ビジネスをスタートする際、お客さまが自身の店舗や商品を選択するための目印を決定することは重要です。その特徴的な指標として活用できるのが商標です。商標には、店舗名、商品名を指定する文字、ロゴ、マークなどが含まれます。
商標を初めて使用した場合でも、特許庁で商標登録をしていないと、他者に商標権を持たれてしまうリスクが存在します。
一見、自分が被害者のように思えますが、法律では、先に特許庁で権利を取得した他者が正当な権利者となります。
つまり、商標登録を怠って他者に商標権を持たれてしまうと、法的には自分が不正行為を犯した立場になります。
ビジネスの初期段階では、自身の店舗名や商品マークに権利を設定することを知らない方が多いです。ビジネスが大きくなって初めて商標が模倣されていると気づき、商標登録について調査し始める方が多いのです。
商標についての問題は、ビジネス開始時に商標権を取得していれば防げることがほとんどです。この失敗を防ぐために、ここでは商標権を初めて取得するまでの手順の概要を説明します。
1. 審査に合格できる商標の調査検索
商標を使用しているだけでは商標権を取得することはできません。そのため、特許庁に権利を申請するための手続きが必要となります。
しかし、審査を通過しない商標を申請しても時間と費用が無駄になるため、先に特許庁の審査基準を満たす商標であるかを調査することが必要です。
審査に通過しない典型的な商標の例は以下の通りです。
- 既に登録されている商標と同じか類似の商標
- 一般的に必要とされる地名や商品の内容を説明する商標
- 登録はされていないが、有名な商標と混同しやすい商標
他者の商標権を侵害するような商標は登録されません。そのため、特許庁の審査を通過して登録されれば、登録が無効になるか取り消されるまで他人の商標権を侵害しないという保証が得られます。
どの商標が審査を通過するのかを知るために、事前の商標調査で傾向を掴むことが重要です。
なお、商標の検索は、特許庁の特許情報プラットフォームを利用し、インターネットで無料で行うことが可能です。使い方は、特許情報プラットフォームの上部に記載されているヘルプデスクに電話すれば丁寧に案内してもらえます。
2. 商標権取得の手続申請
適切な商標が確定したら、必要な情報を詳細に記載した申請書を特許庁に提出します。申請書には、出願者の情報、商標の文字・図形・記号など、そして商標を使用する業種範囲などを含める必要があります。
また申請にあたり、商品やサービスの分類区分ごとに権利範囲を定め、それに応じた手数料を特許庁に支払う必要があります。料金の詳細は特許庁のウェブサイトで、「特許庁 料金計算」などのキーワードで検索し、確認できます。
3. 方式審査
申請書の内容が法律に適合しているか、手数料の支払いに問題がないかなど、形式的なチェックが行われます。何か問題があった場合には、特許庁からの指示通知がありますので、対応が求められます。この指示には、対応が必要な期間が明示されています。

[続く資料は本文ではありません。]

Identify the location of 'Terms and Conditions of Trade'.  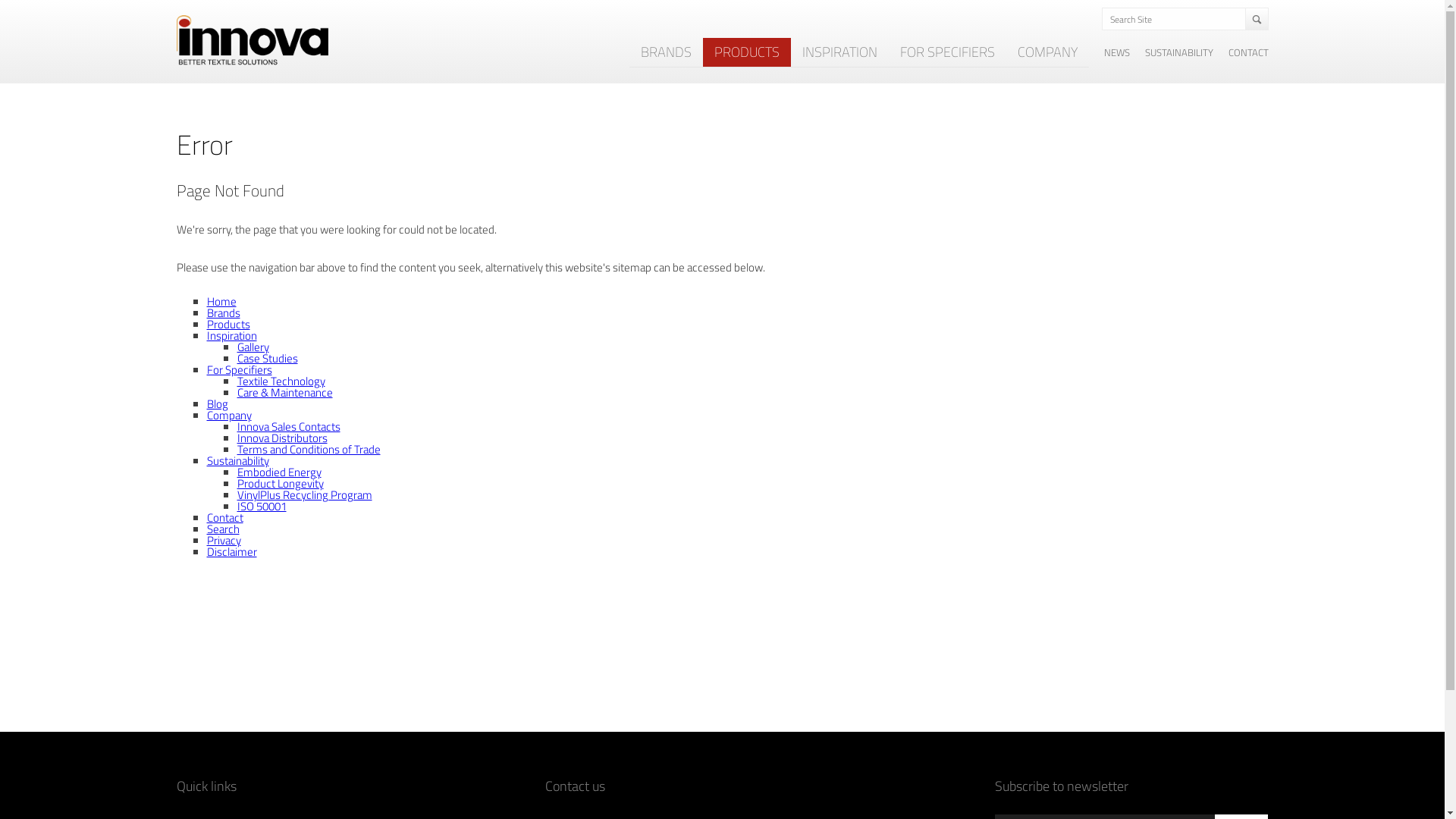
(236, 448).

指示通知に対して反応しないと、申請は却下されます。従って、指示通知を見逃さないように気をつけましょう。
4. 内容実体審査
次に、特許庁の審査官が申請内容を実質的に審査します。この審査が承認されるまで、しばらく待つ必要があります。この審査期間は、数ヶ月から1年程度かかることがあります。

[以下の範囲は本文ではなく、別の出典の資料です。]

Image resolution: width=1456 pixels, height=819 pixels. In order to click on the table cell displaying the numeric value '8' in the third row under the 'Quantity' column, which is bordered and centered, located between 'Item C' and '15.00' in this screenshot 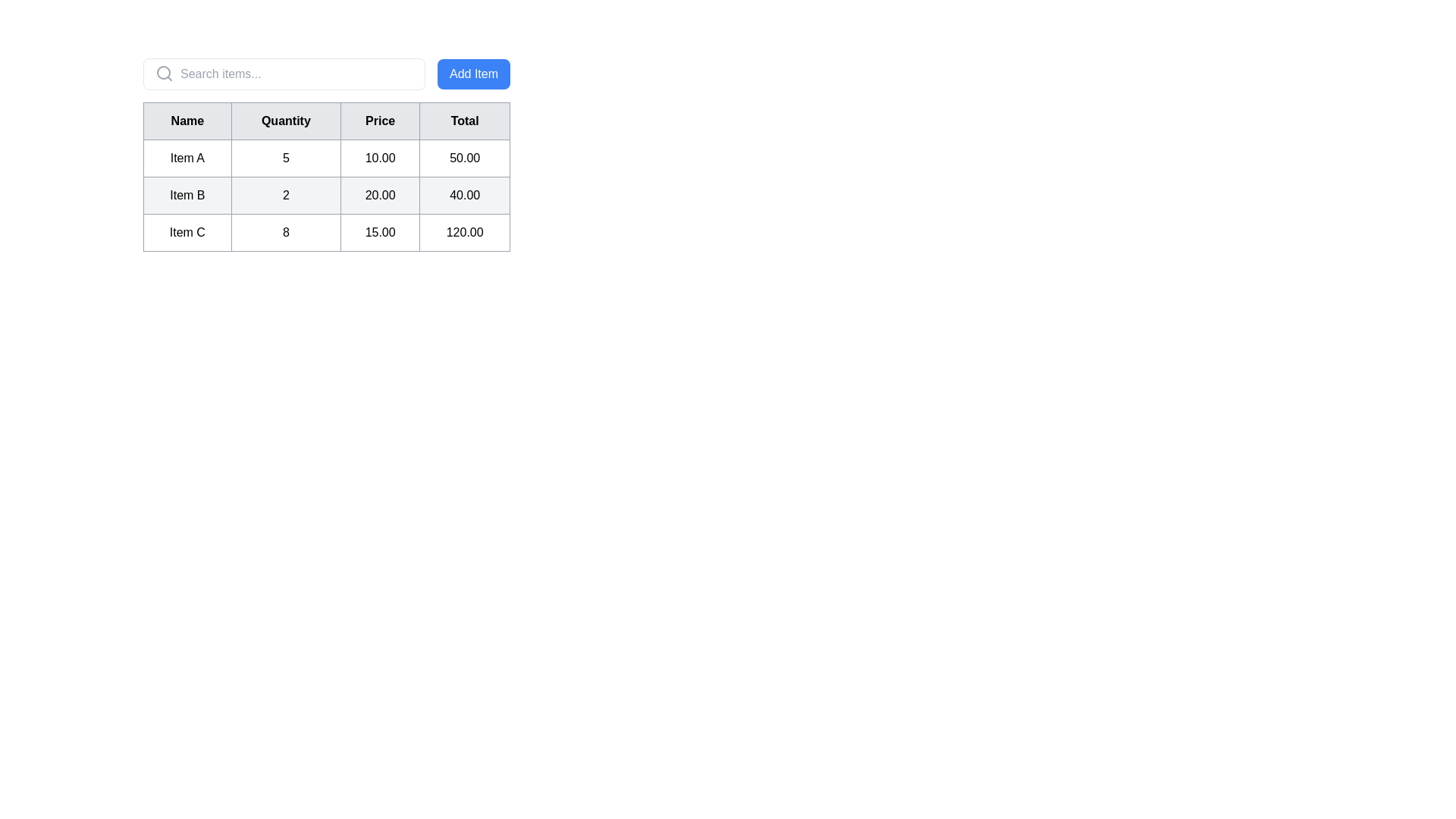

審査に通過するための要件を満たしていない場合、拒絶理由通知が送られてきます。通知に記載された拒否の理由を解決しないと、拒絶と判断されます。拒絶とされた場合には、拒絶査定不服審判を申し立て、再度対応を試みることが可能です。
拒絶理由通知には、対応するための期限が定められています。その期限までに適切な対応を行いましょう。
5. 登録プロセス
審査に無事合格した場合、指定の期間内に登録の手続きを完了させることが求められます。
登録には、商品やサービスの分類区分数に応じた料金を特許庁に支払う必要があります。
料金の詳細は、出願時と同じく、特許庁のウェブサイトで「特許庁 料金計算」などと検索することで確認可能です。
6. 商標権の付与
登録の手続きが完了し、特許庁による権利設定が終了すると、商標登録証が送られてきます。この登録証には、登録日や登録番号などが記載されています。
商標権は更新手続きを通じて、何度でも期間を延長することが可能です。権利が失効しないように、期限切れ前に更新手続きを行いましょう。
これらの手続きを通じて、商標権は法的に保護され、あなたのビジネスは他者による不適切な使用から守られます。
初めて商標権を取得する方でも、上記の手順に従えば商標権を得ることが可能です。ただし、法律の専門知識が必要な場合もあるため、不明点がある場合は専門家に相談することを推奨します。
商標権は、ビジネスを保護し、ブランドを強化するための重要なステップです。しっかりと準備を行い、あなたのビジネスが成功するようにしましょう。